← Back to context

Comment by thatwasunusual

12 hours ago

> It's not nessessarily the best benchmark, it's a popular one, probably because it's funny.

> Yes it's like the wine glass thing.

No, it's not!

That's part of my point; the wine glass scenario is a _realistic_ scenario. The pelican riding a bike is not. It's a _huge_ difference. Why should we measure intelligence (...) in regards to something that is realistic and something that is unrealistic?

I just don't get it.

> the wine glass scenario is a _realistic_ scenario

It is unrealistic because if you go to a restaurant, you don't get served a glass like that. It is frowned upon (alcohol is a drug, after all) and impractical (wine stains are annoying) to fill a glass of wine as such.

A pelican riding a bike, on the other hand, is realistic in a scenario because of TV for children. Example from 1950's animation/comic involving a pelican [1].

[1] https://en.wikipedia.org/wiki/The_Adventures_of_Paddy_the_Pe...

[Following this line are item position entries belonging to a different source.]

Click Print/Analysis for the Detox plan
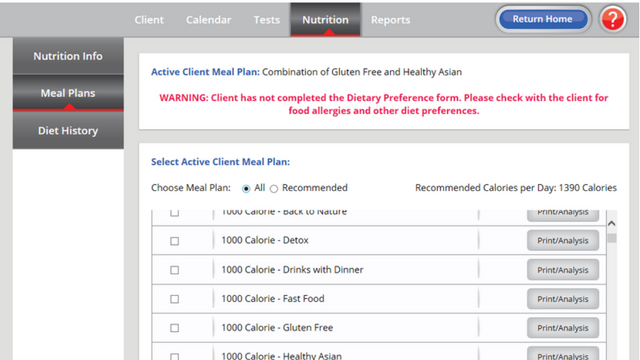coord(563,240)
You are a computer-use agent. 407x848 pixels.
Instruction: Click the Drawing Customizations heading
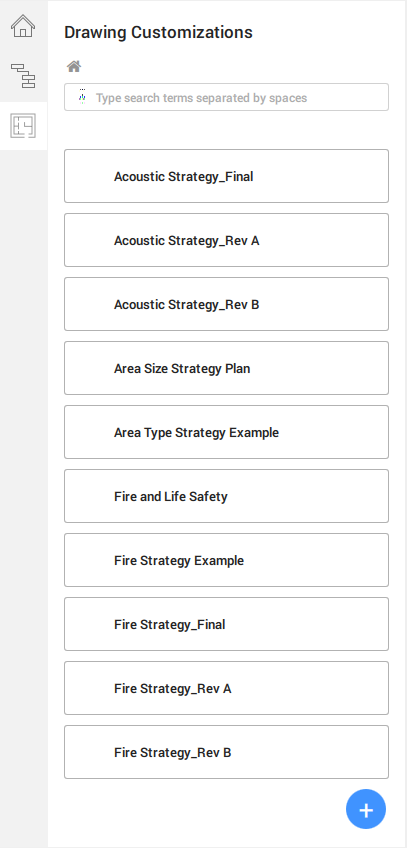[158, 32]
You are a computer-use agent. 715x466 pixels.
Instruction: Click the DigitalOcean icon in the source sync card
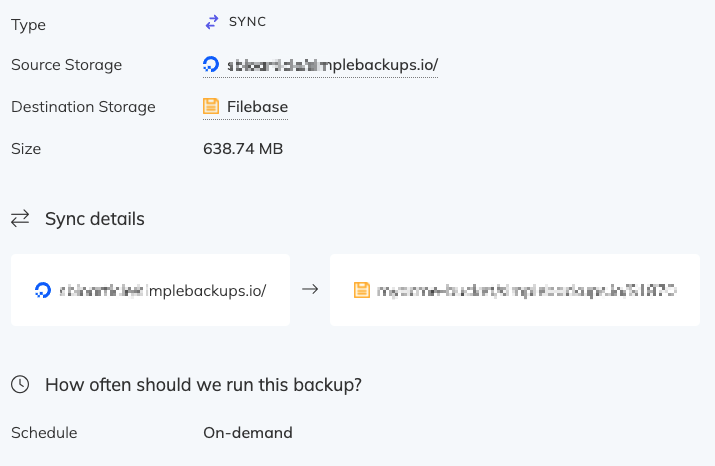point(42,291)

  • A better reason why wine glasses are not filled like that is that wine glasses are designed to capture the aroma of the wine.

    Since people look at a glass of wine and judge how much "value" they got based partly on how much wine it looks like, many bars and restaurants choose bad wine-glasses (for the purpose of enjoying wine) that are smalle and thus can be fulled more.

If the thing we're measuring is a the ability to write code, visually reason, and handle extrapolating to out of sample prompts, then why shouldn't we evaluate it by asking it to write code to generate a strange image that it wouldn't have seen in its training data?